───── TASK INPUT ─────
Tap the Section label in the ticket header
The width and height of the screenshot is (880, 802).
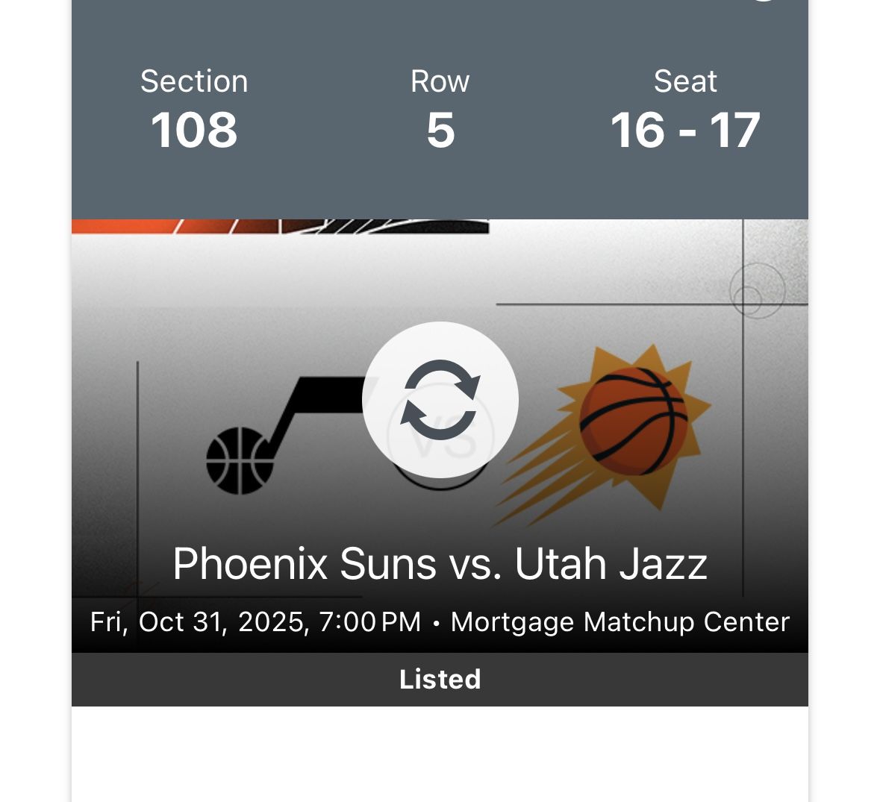click(194, 81)
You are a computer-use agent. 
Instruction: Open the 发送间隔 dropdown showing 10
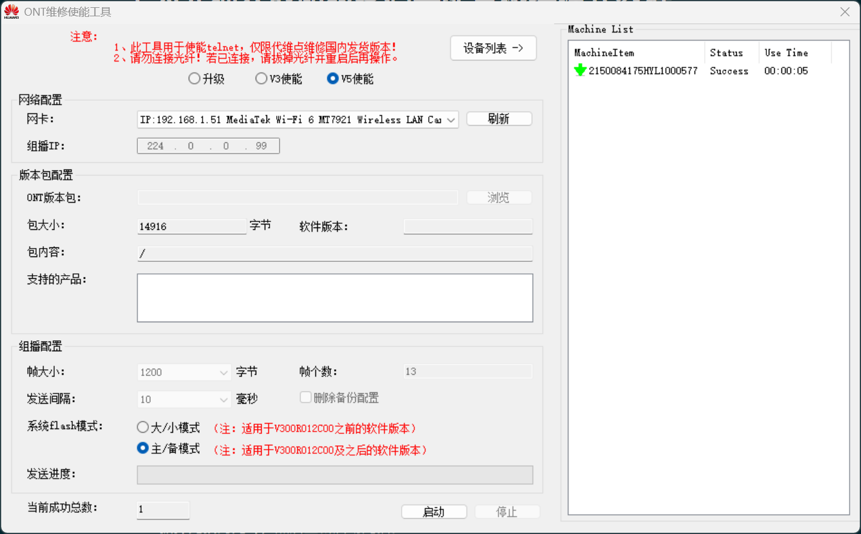(x=223, y=399)
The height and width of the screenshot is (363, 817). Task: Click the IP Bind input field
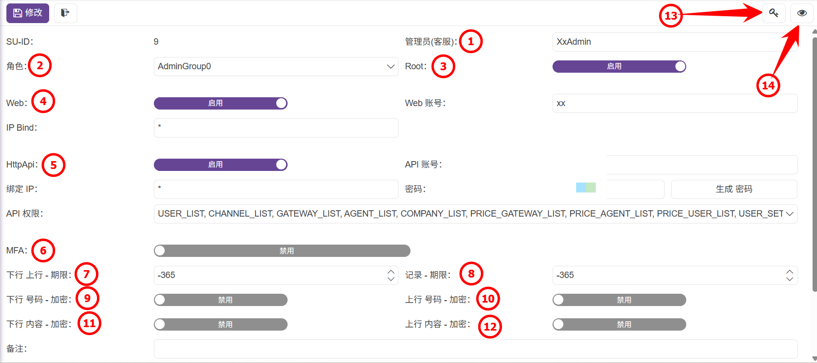[x=276, y=128]
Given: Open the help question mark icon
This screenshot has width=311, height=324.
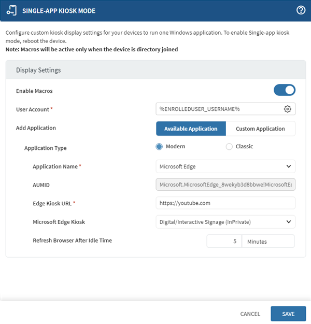Looking at the screenshot, I should (301, 10).
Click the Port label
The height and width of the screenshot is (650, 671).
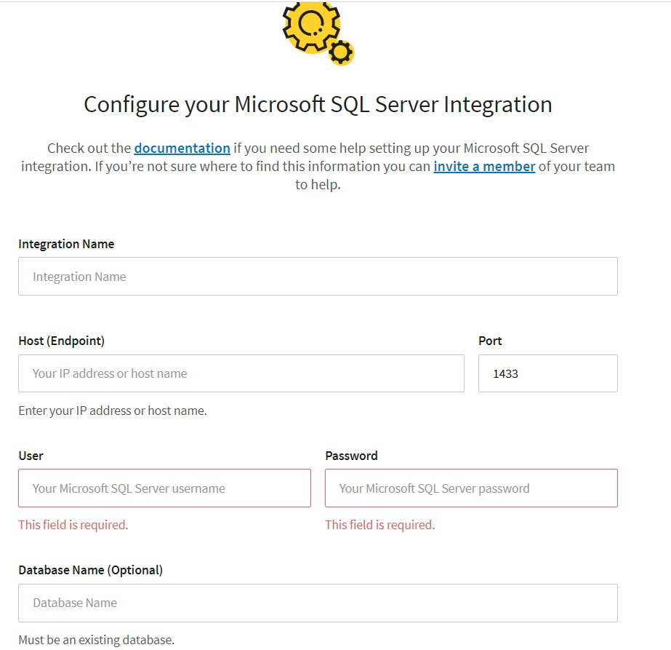490,341
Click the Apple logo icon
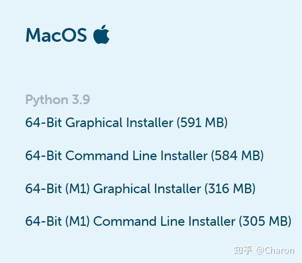302x263 pixels. (101, 34)
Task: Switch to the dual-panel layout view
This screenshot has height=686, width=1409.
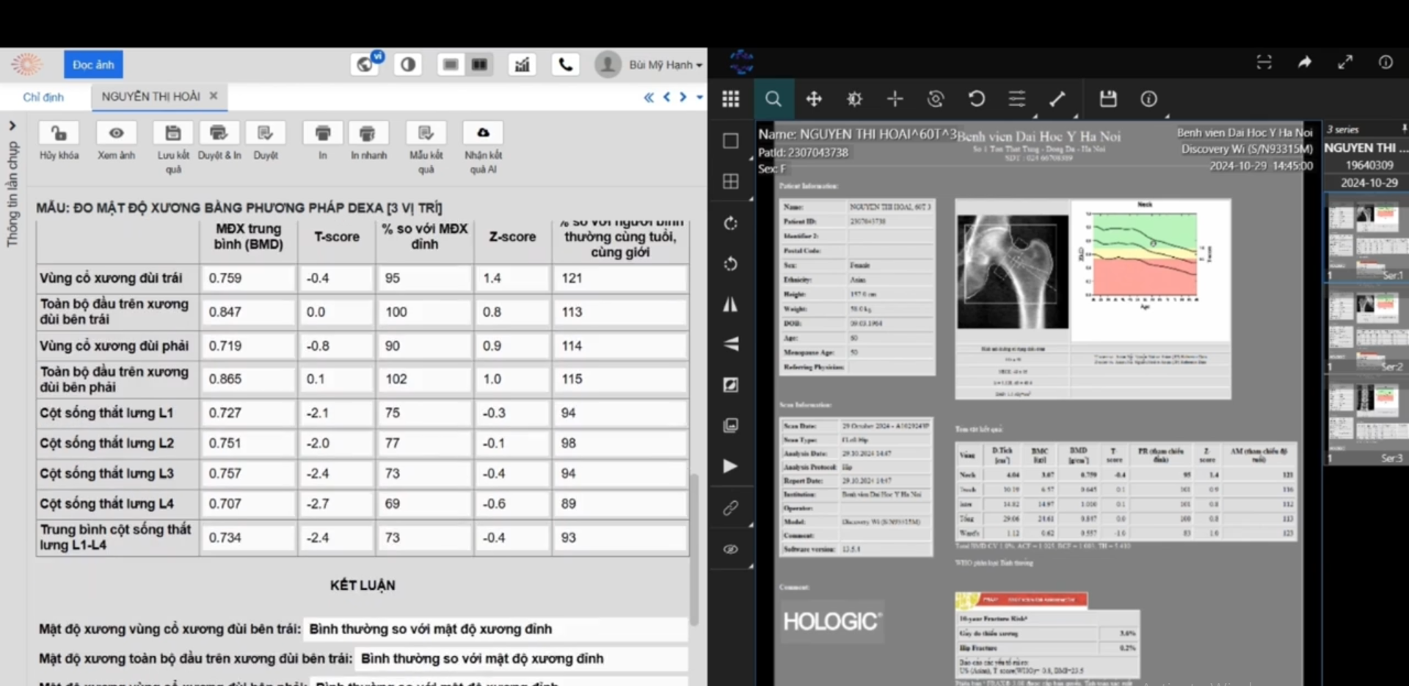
─────
Retype exactly the lines from the line containing "You are a computer-use agent." through the end of the entries above, including both ends, and leave every picture out.

■ RESULT ■
You are a computer-use agent. 
Instruction: Open the 发送间隔 dropdown showing 10
(x=223, y=399)
The height and width of the screenshot is (363, 817). Task: Click the IP Bind input field
[x=276, y=128]
Given: Open the help question mark icon
This screenshot has width=311, height=324.
Looking at the screenshot, I should (301, 10).
Click the Port label
The height and width of the screenshot is (650, 671).
490,341
Click the Apple logo icon
302x263 pixels. (101, 34)
Task: Switch to the dual-panel layout view
This screenshot has height=686, width=1409.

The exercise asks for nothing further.